Because my focus here will be on marriage, much about family life will have to be bypassed. Nor will I go into “living together,” if only because such arrangements tend to be tentative, a fact both parties realize. Becoming married is still a ceremony involving a lifelong promise. As we know, many living-together couples eventually end up marrying. They usually expect to have children and seem to need that pledge of permanency. Finally, I will omit supra-marital arrangements. We are told that increasing numbers of Americans have liberated life-styles, ranging from ménages à trois and spouse-swapping to omnisexual orgies. At this point no one really knows whether most experiences of this sort can persist with any depth or duration.

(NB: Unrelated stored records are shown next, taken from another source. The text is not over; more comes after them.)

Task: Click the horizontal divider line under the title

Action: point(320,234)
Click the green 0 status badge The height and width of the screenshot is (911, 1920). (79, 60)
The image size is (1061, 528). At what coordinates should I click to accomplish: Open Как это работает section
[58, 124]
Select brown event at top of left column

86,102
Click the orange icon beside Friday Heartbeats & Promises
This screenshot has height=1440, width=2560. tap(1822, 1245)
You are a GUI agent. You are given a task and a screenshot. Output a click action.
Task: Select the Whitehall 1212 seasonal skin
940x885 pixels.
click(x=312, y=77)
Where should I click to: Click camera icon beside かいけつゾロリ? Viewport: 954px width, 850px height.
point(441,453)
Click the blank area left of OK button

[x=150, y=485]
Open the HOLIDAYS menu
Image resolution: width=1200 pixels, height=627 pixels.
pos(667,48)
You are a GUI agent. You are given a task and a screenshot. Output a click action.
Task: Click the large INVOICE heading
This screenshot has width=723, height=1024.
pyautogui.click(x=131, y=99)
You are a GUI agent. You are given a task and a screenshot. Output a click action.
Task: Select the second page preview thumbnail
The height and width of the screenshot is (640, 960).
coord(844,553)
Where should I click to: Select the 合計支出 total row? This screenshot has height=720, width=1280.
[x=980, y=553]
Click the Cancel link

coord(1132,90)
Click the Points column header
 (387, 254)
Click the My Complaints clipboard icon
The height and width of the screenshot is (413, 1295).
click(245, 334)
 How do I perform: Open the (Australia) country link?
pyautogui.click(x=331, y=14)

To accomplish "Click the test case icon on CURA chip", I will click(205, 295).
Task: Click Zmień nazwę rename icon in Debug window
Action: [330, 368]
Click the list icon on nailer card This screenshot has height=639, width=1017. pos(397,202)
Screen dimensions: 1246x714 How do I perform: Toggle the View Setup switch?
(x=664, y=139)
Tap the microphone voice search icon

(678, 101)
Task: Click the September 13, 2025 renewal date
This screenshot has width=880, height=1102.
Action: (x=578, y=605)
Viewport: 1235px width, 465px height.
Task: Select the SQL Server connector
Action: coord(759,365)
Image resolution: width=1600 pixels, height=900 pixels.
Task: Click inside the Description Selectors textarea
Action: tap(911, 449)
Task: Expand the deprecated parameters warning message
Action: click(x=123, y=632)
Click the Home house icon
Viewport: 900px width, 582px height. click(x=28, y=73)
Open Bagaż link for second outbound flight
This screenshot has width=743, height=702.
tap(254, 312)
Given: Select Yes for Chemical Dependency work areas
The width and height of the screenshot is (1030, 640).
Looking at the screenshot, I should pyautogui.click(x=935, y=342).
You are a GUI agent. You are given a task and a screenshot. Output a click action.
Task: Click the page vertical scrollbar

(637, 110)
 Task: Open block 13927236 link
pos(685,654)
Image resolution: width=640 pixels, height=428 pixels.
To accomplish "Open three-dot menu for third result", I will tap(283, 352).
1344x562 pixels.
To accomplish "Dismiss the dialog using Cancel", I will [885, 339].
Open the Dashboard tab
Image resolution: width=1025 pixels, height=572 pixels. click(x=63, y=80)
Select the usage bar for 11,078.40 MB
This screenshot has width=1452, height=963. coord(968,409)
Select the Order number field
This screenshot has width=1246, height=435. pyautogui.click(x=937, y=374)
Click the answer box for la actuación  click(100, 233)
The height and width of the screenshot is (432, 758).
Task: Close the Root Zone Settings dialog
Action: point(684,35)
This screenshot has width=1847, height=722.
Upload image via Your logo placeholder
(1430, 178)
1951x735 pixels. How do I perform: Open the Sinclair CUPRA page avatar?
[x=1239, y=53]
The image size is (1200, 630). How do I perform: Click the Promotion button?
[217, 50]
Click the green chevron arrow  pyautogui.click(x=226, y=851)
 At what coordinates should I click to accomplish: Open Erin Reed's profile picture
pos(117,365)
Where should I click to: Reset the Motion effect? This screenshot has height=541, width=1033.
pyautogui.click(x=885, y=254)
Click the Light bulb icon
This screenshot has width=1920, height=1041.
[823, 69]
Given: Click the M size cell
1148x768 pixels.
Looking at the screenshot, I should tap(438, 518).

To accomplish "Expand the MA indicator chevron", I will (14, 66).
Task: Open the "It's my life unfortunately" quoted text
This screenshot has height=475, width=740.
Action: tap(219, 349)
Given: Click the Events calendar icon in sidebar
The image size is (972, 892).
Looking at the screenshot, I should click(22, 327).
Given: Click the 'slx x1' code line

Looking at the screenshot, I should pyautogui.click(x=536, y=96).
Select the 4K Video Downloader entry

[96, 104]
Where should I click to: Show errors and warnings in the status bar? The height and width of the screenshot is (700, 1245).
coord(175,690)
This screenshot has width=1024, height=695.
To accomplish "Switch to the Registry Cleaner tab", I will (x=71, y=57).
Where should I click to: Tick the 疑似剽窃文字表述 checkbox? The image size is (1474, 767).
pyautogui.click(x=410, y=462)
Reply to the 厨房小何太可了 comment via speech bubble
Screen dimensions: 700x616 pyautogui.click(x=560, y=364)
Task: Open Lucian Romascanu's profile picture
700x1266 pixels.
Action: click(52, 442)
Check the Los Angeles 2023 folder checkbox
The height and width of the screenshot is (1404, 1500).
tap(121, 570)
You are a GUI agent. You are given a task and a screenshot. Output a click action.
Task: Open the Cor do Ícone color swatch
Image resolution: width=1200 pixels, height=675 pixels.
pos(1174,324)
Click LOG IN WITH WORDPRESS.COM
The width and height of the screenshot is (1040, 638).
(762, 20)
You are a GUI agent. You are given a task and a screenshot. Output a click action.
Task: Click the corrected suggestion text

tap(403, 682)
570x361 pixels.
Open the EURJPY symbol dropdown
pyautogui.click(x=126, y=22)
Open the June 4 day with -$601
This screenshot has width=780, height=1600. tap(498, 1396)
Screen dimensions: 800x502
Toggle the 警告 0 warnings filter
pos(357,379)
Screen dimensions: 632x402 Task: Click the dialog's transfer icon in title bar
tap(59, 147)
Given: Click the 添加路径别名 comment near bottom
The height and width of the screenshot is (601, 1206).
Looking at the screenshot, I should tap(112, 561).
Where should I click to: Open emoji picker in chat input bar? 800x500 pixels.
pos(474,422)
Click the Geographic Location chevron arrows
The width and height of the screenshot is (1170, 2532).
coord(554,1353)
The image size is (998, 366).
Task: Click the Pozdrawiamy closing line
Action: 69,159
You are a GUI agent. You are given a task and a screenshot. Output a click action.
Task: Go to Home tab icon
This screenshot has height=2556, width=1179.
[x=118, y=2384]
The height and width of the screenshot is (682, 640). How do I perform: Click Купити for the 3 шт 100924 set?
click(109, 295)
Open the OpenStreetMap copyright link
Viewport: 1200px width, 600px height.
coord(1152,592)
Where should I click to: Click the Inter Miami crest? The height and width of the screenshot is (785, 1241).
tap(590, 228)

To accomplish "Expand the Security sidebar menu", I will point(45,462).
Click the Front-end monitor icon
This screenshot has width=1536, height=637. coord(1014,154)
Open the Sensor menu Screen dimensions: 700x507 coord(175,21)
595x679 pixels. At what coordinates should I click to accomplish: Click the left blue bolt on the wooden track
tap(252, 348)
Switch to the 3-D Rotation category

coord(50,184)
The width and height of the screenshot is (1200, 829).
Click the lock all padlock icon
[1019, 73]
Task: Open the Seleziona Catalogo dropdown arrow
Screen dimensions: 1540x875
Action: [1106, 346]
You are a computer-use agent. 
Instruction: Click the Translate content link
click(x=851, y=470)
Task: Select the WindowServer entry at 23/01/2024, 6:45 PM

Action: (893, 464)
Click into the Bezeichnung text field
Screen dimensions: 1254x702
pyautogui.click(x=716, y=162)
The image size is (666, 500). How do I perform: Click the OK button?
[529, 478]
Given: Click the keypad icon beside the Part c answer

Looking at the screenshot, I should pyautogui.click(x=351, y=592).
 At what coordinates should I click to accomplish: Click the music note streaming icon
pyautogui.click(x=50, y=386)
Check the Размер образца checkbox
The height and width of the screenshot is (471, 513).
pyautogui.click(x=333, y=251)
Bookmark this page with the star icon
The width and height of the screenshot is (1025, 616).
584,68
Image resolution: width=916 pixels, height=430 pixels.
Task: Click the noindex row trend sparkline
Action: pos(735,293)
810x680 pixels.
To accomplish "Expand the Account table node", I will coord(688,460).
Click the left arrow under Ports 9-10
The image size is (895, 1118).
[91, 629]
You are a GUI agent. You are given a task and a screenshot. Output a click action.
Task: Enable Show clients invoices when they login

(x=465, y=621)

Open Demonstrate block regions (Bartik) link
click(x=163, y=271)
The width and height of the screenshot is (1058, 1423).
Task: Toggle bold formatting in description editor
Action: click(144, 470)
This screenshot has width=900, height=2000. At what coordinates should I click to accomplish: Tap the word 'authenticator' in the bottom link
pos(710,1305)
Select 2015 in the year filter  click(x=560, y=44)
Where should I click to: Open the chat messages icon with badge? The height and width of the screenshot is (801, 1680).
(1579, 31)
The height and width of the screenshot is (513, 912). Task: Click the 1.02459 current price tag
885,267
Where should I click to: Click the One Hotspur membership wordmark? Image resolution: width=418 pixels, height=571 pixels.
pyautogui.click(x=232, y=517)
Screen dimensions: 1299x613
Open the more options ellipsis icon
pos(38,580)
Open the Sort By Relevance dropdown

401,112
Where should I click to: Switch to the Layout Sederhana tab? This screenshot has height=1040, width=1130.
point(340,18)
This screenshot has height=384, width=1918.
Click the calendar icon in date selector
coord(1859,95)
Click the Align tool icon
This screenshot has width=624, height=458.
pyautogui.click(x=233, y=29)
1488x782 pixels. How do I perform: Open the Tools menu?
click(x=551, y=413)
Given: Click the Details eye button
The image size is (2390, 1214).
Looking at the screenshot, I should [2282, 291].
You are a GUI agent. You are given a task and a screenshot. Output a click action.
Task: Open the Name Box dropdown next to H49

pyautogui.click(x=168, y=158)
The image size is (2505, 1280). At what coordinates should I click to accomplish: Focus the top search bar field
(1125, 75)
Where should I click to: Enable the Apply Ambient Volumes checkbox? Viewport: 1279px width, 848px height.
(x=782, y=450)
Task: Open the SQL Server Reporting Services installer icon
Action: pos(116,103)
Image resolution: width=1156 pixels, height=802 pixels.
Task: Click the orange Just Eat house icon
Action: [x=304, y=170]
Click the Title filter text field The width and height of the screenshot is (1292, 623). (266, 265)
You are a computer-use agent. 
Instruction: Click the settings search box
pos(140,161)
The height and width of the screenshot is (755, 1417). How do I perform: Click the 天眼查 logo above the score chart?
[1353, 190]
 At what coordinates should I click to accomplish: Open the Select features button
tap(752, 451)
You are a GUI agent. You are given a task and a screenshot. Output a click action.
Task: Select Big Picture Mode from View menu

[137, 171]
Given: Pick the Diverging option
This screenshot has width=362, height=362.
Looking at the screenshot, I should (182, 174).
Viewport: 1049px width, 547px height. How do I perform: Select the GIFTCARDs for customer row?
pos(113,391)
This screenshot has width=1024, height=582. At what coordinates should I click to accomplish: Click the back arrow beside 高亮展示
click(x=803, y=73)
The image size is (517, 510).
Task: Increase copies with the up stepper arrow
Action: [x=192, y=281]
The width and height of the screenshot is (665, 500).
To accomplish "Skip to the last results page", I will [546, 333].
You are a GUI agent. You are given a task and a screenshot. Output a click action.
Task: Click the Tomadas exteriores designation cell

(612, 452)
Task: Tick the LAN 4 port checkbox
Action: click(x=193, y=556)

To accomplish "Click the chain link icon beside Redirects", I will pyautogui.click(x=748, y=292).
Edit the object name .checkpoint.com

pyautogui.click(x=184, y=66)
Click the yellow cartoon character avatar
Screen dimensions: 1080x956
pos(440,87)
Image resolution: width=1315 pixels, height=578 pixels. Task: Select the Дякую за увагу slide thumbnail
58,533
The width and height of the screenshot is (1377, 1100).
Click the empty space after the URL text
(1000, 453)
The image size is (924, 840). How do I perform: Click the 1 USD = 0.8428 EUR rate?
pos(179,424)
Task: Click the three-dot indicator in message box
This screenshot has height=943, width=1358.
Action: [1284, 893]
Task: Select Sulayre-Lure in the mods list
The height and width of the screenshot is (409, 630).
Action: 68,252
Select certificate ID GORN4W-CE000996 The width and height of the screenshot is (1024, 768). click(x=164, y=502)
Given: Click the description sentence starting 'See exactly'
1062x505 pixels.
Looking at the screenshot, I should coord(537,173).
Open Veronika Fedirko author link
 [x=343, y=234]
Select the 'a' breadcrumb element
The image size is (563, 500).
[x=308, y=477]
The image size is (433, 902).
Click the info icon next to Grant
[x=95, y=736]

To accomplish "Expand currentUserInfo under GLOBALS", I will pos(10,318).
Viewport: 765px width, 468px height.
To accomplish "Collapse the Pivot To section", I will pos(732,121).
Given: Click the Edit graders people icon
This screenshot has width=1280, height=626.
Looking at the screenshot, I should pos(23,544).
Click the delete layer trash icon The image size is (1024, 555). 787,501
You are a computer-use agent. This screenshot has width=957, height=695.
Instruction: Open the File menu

Husbands and Wives is an extremely useful book, despite its very frustrating format. It is less than it purports to be, but much of its material is very impressive. Anthony Pietropinto, a Brooklyn psychiatrist, and Jacqueline Simenauer, a syndicated columnist, persuaded 3,880 married people to fill in a form with 50 questions coded for 384 possible answers. Thus respondents were given 14 adjectives to describe their spouses (dominant, anxious, methodical), ten choices to indicate the frequency with which they had oral sex (more than once a day, less than once a month), and nine choices for their “worst crisis.” In addition, they were invited to expand their answers in writing. This they did with a will. So much so that throughout most of the book the authors stand aside and let their respondents do the talking. What they say is thoughtful and frequently touching. If nothing else, it shows people engaging in some serious thinking about their own and other people’s marriages. This is …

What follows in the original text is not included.